The last few days I took time to enjoy Him
as if all the other responsibilities didn’t exist.
I got to them after, of course.
But for awhile I just sat and drank in His presence.
I went on a praise walk.
Outside in the wind,
sun on my face,
eyes mostly closed,
hands in the air not caring who might see me because I’m reaching up to Him to be held,
without shame for needing that-
even when it seems so many other of his babies need held more.
He showed me that I am better at coming to Him when either I feel desperate or deserving.
(Though I never am deserving.)
He showed me that I’ve been looking around and seeing all the people who are going through desperate times right now, and determining that they need His time more (as if it were limited!)
He showed me that I’ve been looking at the unsaved and the responsibility to feed them, but then trying to figure out how to supply the food myself… and determining that I can’t. (Like the disciples when they said we don’t have enough food for all these people!) Forgetting that it’s HE who provides.
Jesus was good to show me exactly what’s been going on with me, but He also loves me enough not to leave me there. Sometimes we have to feel the “drowning” feeling before we reach out to Him for help. But I think He’d rather we reach out, always, so we never get that feeling to begin with.
I think He’s teaching me to come to Him always to get filled- DEEPLY- because I need it as much when life is ordinary as I do when it’s overwhelming.
Today, on day 3 of my refresh, I turned on praise music as I cleaned the house- and that old feeling has been back. I can sense Him with me. The lightness. The joy. The fellowship. It feels as if He’s cleaning with me. And as I notice that I stop and smile.
My eyes come to rest on this friendship bread starter on my counter that my friend had delivered to me.
I remember how I had been scrolling Pinterest for dinner ideas a few days before that, and thought about how fun it would be to start one of those. But I had forgotten. Who has time for that?
I had laughed and told her about it when she texted me to ask if I wanted one.
In this moment, though, I realized just how present Jesus had been the whole time. Even when I was quiet. Even when I was not as tuned in to Him.
He was still listening.
He was still working behind the scenes to catch my attention. To call me back to Him. To surprise and delight me!
As I looked at the bread starter today and delighted in Him this morning, wondering how long it would take to begin to rise, He said to me- “I have risen.”
Me- “Thank God! I’m so glad you’ve risen.

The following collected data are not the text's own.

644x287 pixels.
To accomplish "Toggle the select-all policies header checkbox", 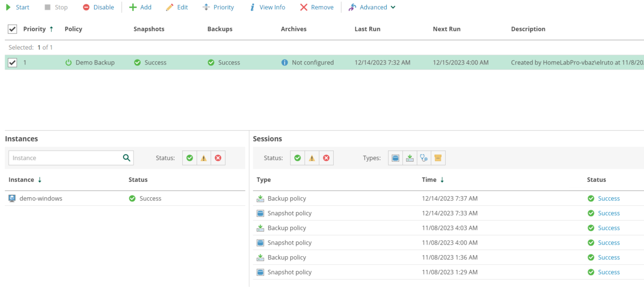I will tap(12, 29).
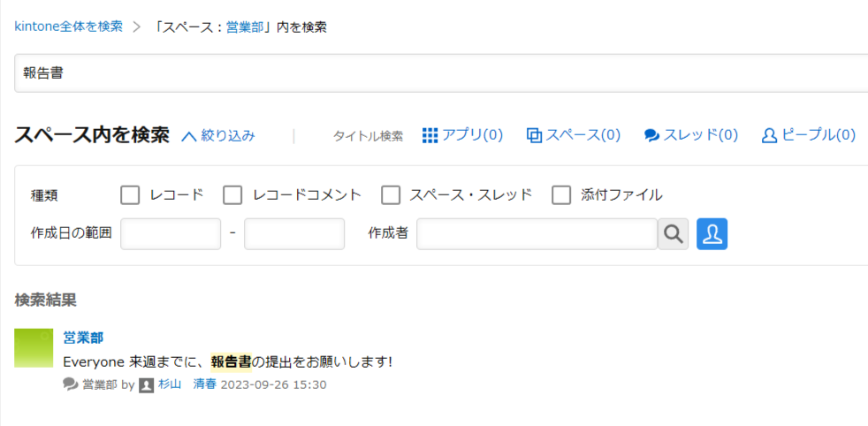Click the speech bubble icon beside スレッド(0)
Viewport: 868px width, 426px height.
[652, 135]
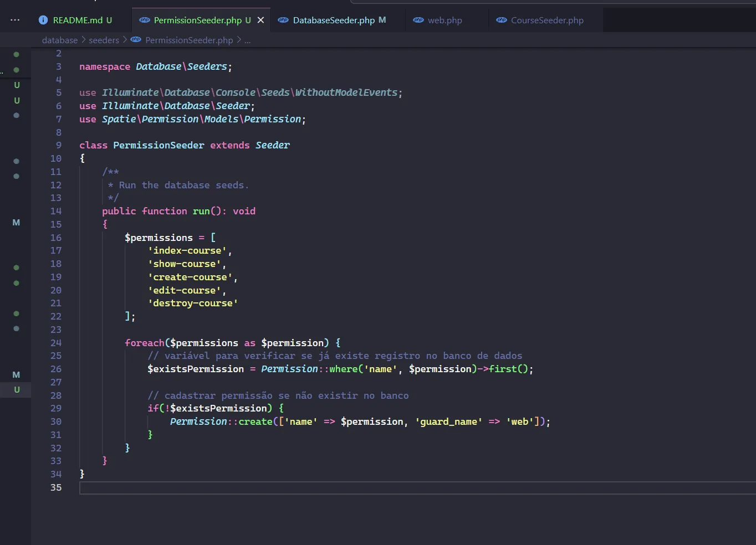Screen dimensions: 756x545
Task: Expand the database breadcrumb folder
Action: [x=60, y=40]
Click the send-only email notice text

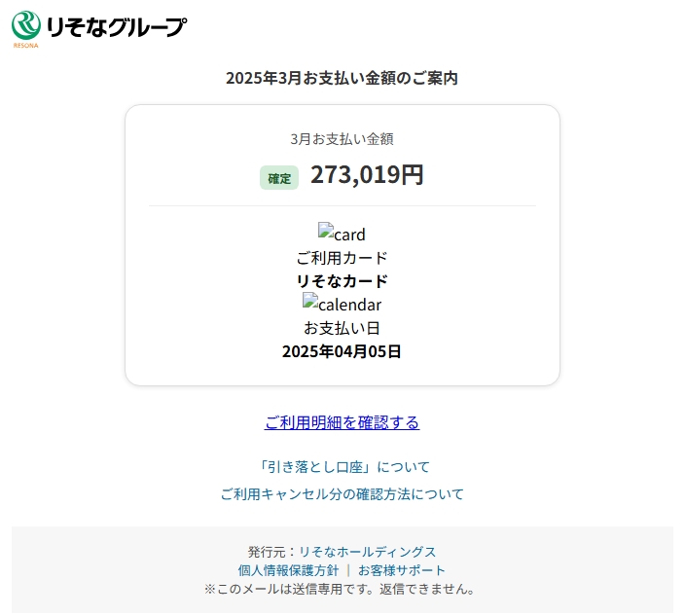pyautogui.click(x=342, y=589)
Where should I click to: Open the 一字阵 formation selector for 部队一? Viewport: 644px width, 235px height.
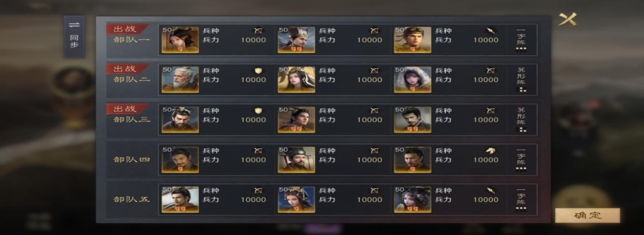point(521,40)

Easter is this weekend and that’s been on my heart.”
“I’m also STILL RISING.”
Me- “Huh?”
“I’m STILL RISING. The “dough” has been separated like friendship starts. There’s enough for EVERYONE. It doesn’t run out. I’m not limited. I keep going and going, making new “starts” in people’s lives as you share me, but I’m still plenty for you too!”
Me- “ 😮 How long have you had this lesson prepared? 😍”

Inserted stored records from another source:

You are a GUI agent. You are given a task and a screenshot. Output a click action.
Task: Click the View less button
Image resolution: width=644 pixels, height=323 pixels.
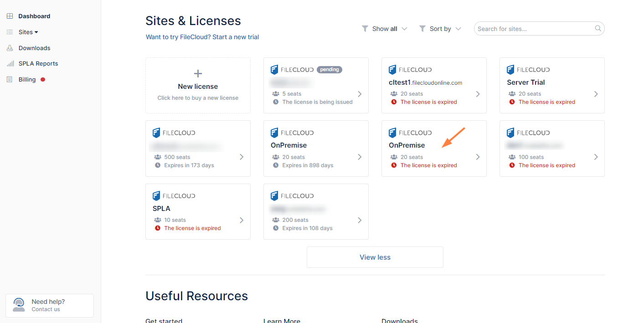375,257
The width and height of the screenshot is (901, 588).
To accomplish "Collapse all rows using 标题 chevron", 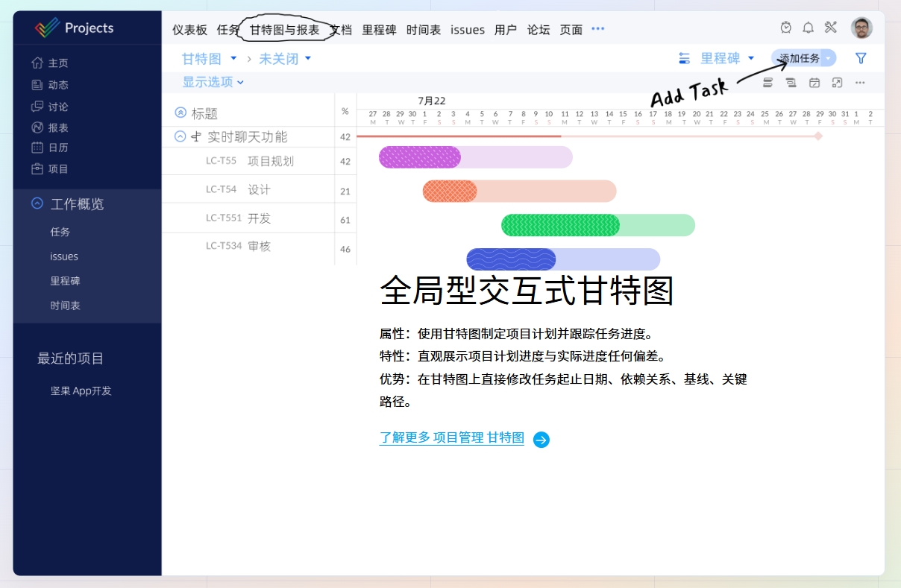I will 180,113.
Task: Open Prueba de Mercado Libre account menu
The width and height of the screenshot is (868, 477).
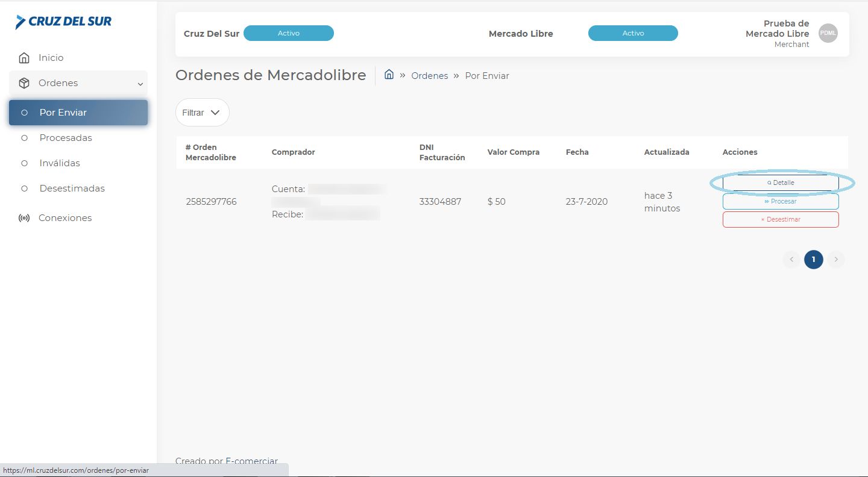Action: click(777, 33)
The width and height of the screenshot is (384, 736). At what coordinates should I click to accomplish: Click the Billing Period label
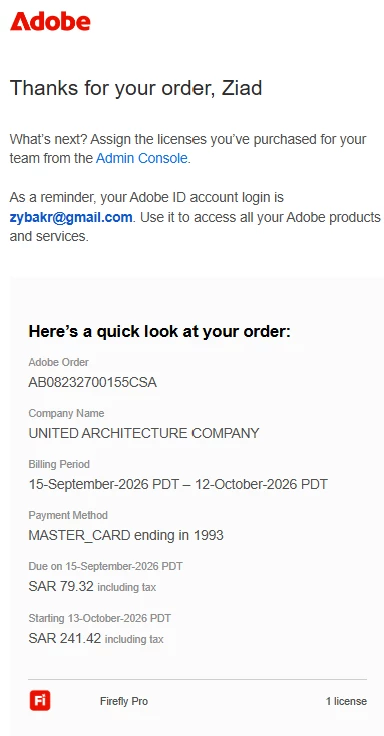coord(59,464)
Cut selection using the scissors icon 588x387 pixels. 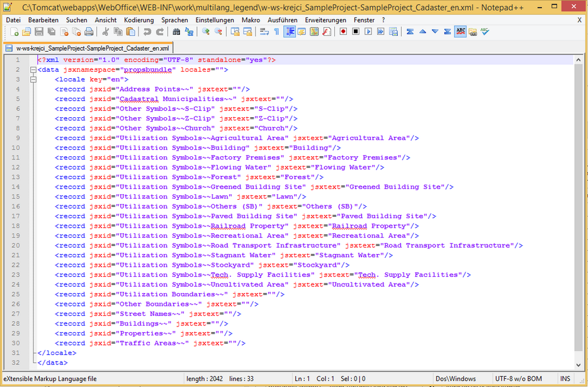tap(106, 32)
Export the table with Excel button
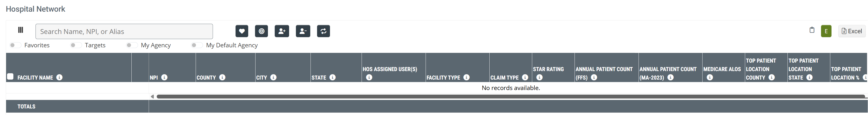This screenshot has width=868, height=115. 851,31
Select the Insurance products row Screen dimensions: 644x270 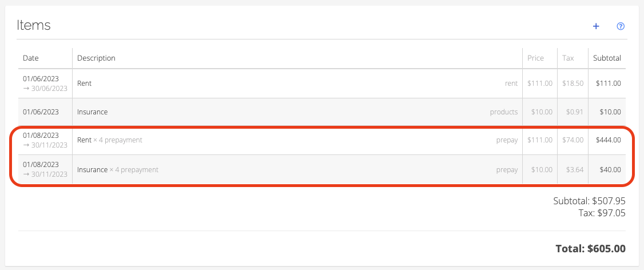point(321,112)
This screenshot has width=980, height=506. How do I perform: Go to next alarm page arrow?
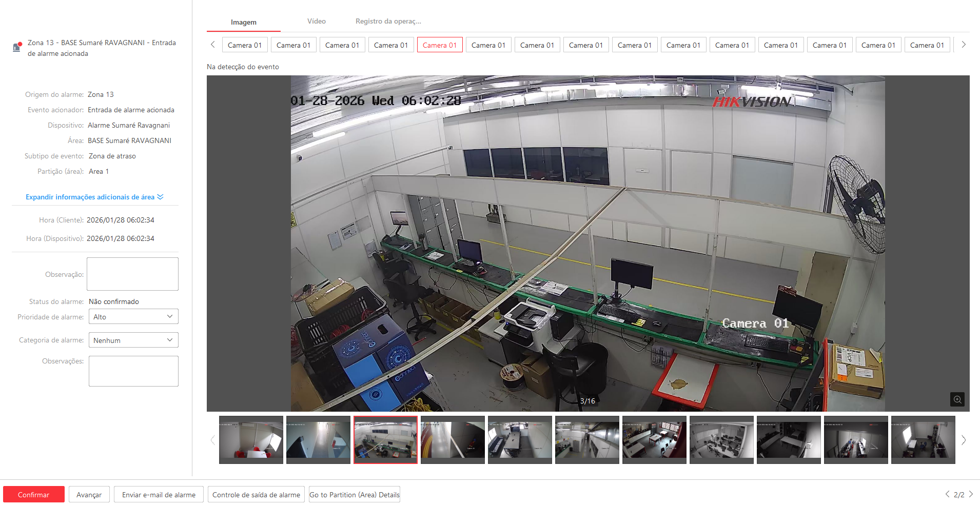pyautogui.click(x=971, y=494)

“ 🥖 Keep eating your bread, Daylene. I love you. I promise it won’t ever run out. Stay filled. I will full-fill your purpose through you. You’re not doing it for me. You’re embracing what I’ve done for you, and you’re letting me work through you. But take a breath. We’re doing it together. Just like your housework. And that’s so much better, isn’t it? It makes it light. It turns the light in you back on. 💡”
This Easter weekend I wanted to share that personal conversation Jesus and I had.

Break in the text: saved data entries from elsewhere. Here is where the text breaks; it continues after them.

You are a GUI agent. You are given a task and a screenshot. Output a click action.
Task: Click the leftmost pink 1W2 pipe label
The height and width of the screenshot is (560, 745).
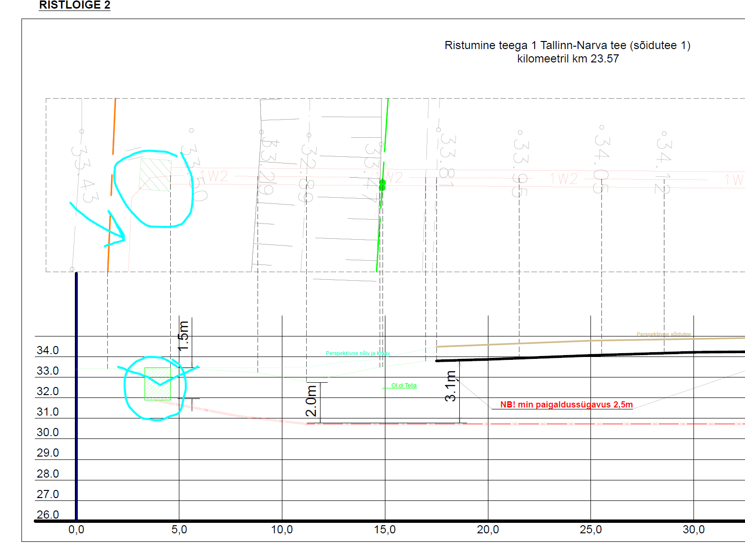(x=214, y=176)
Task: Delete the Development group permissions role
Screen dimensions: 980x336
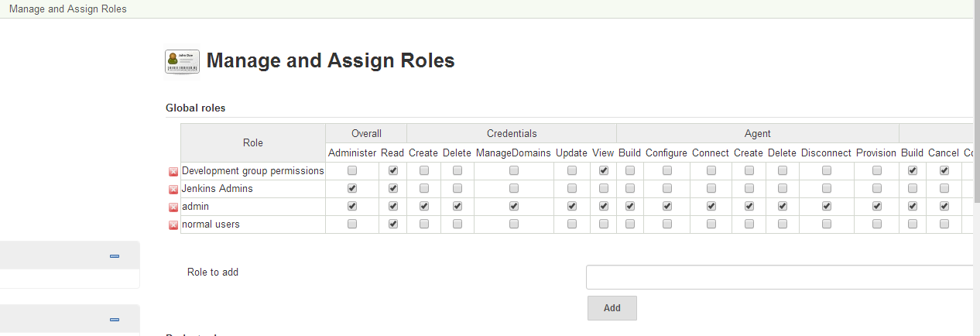Action: click(173, 172)
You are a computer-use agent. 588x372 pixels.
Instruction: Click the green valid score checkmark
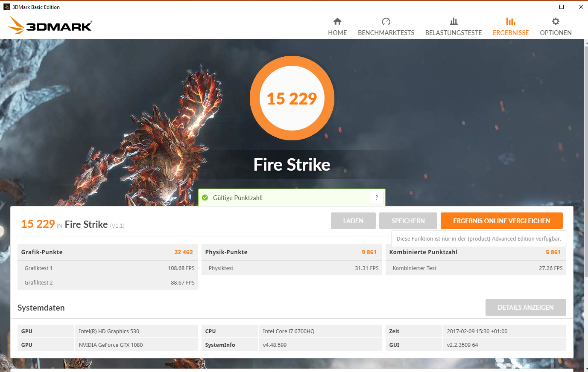click(x=205, y=198)
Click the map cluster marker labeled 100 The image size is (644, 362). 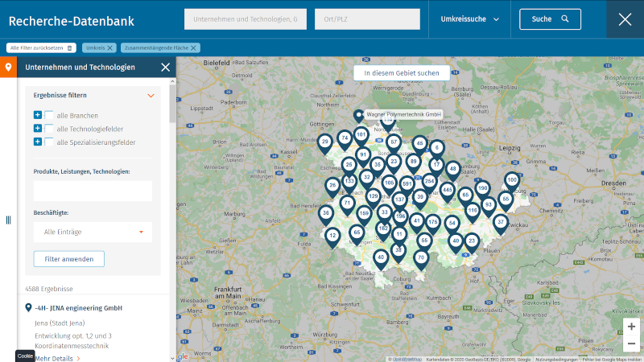tap(512, 179)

In case anyone else needs their light turned back on too.
He has risen. YES!
He’s also STILL RISING!
He’s raising my Spirit. And yours. And anyone’s who will let Him in!
And when He comes back there will be the feast of all feasts! Can you imagine?! A party He’s been preparing for over 2,000 years!!!
I thought the lesson He had prepared over a week or so was amazing. The goodness of it brought me to my knees. I imagine I’ll fall flat on my face over His awesomeness when He comes back!
🥖 Anyone need a “friendship bread start?”
Need to be introduced to Jesus?
He’ll be the best by far that you’ve ever Had!